Guillaume Verdier’s work at the moment seems to span everything from the America’s Cup, where he continues to innovate as a key naval architect with Emirates Team New Zealand, to IMOCA where he has contributed foil design for Sam Davies and others, there are two freshly launched Vendée Globe boats for Thomas Ruyant and Charlie Dalin preparing to take on the upcoming Transat Jacques Vabre, Ultimes where he has just added some updates to Gitana 17. He is designing for two Ocean Race teams. Verdier’s passion and drive is undiminished. Tip & Shaft spoke to Guillaume just after the first flights of the ETNZ AC 75.
Having been instrumental in the concept of these flying monohulls these first flights must have been satisfying for you?
To be honest it is very difficult to talk about the new boat I am very restricted in what I can talk about, I can talk only in big generalities. The idea of this boat which we have just launched comes from a pre project that Ray Davies and myself worked on for a client for a 40 footer. That was during the last Cup. We started drawing a boat and I started off like an IMOCA (configuration). Ray told me it was not possible to have two foils and a keel. I said we could do two canting foils, so that we go from static stability to dynamic stability. That is the game we are playing, trying to find the fine line between some static stability and transitioning to dynamic stability, knowing we can control the flaps very quickly. So these past few days have been a real pleasure for the team. When we saw the Americans taking off it was a buzz for us too, it is such a new concept and having been only working on the simulator it was a very big risk. If we did not have the simulator we probably would not have risked it without going to a small test monohull.
Do you have any regrets that you did not have a scaled test boat?
It is hard to comment. We had no choice, it was a chosen decision. Remember, we were supposed to be going to Cagliari right away. That was the plan originally.
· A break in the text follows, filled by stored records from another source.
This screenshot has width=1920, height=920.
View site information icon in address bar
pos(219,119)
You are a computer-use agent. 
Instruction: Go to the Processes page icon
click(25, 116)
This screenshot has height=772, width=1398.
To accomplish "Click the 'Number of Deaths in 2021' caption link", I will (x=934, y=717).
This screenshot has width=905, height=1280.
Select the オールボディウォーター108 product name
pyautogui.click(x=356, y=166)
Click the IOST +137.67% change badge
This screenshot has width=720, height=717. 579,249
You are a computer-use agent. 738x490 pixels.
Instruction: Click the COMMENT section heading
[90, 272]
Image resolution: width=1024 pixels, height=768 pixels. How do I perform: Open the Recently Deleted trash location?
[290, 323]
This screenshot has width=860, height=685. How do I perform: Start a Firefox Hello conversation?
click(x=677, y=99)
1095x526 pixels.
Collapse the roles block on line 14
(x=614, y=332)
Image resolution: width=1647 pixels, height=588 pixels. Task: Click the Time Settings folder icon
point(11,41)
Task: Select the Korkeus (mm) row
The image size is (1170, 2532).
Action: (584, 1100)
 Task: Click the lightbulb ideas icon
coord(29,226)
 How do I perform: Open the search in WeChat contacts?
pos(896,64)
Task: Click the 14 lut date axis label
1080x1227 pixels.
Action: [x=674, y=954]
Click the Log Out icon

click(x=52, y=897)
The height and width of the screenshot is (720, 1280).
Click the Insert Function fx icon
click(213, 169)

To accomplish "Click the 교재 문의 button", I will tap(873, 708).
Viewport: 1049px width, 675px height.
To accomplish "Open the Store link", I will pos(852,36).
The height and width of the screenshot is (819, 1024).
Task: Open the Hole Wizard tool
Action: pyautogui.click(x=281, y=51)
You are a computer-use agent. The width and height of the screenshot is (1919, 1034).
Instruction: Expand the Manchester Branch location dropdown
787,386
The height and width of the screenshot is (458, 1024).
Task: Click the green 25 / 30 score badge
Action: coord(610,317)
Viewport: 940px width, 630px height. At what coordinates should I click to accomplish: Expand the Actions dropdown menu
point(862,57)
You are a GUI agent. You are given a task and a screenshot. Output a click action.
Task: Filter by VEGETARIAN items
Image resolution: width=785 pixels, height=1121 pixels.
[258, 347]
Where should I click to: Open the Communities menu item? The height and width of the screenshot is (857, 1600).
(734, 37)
So rather than going to Cagliari right away everything has been delayed. We had to be putting our boat on to a ship to go to Europe, it had to be built to that schedule.
Where does that leave you now in terms of scope to develop boat 2?
Clearly I cannot comment on that. We all work like crazy and we can’t give anything away. The truth is we don’t know what we don’t know. It is such a complex boat to first make things work, and then make sure it works like we think it should work. From there we will carry on. Like in an Open 60 when you finish the first one, someone comes along and asks you to design a second one, you keep on designing without stopping. There are many, many things on the table. You choose your options.
There are concerns these AC75s are going to be dangerous?
We have to be super careful. We don’t allow the guys to go forwards of the foil. You are not allowed to go forwards of the foil when sailing, that is in the rule. And when sailing there will be a virtual diamond so they don’t get too close to one another but of course it is always scary to see boats going fast, the same as with the AC50. Going at these speeds in big boats like this you need to be careful.
Could you foresee a trickle down, scaled down grand prix monohull boat come on the market? Something like a TP52 size with this foil system?
That was the intention to start with, it was a bit of a dream but you would not be able to sail the Sydney Hobart for example on a boat like this. Yes, maybe on an inshore grand prix circuit but I don’t see the public being able to have access to something like this, you would always be obliged to have fixed ballast that gives you stability. It is a kind of strange boat, not very natural.
How has it been coming into the IMOCA arena with new generation boats after being in the VPLP-Verdier collaboration? And where are we in terms of potential foil and hull development with these new boats.
I first started on the foil for Sam Davies, so that was the first work and then the second that came out was Charlie Dalin’s boat and now Thomas Ruyant. There is so much going on with the IMOCAs and a great diversity of ideas and designers I am very encouraged and excited. Charlie’s and Thomas boats are not so very different. They have different roofs and cockpits, they both rely on the hull shape to do well in the way that I believe that the hull shape is still an important factor on the Vendée Globe for the reason. The mast is the limiting factor in the IMOCA rule. It is a one design which can only sustain some given loads which were built into the design on the mast. So if you make a fantastic huge foil you still have to make sure you do not exceed the capacity of the mast. And the thing is on these boats going upwind, whatever foil it is you make, it will be hard to go upwind. If you make to make too big foils then to go upwind you will likely break the mast while reaching. The foils I designed are already quite big, I think probably the biggest but it is all about making sure we don’t damage the mast. To my opinion I still had to make a hull shape which was still capable to create some righting moment for upwind and to still be a good all round boat, good in the light, good in transitions it is always the same story. If you make a very, very radical boat for reaching then you are stuck for downwind.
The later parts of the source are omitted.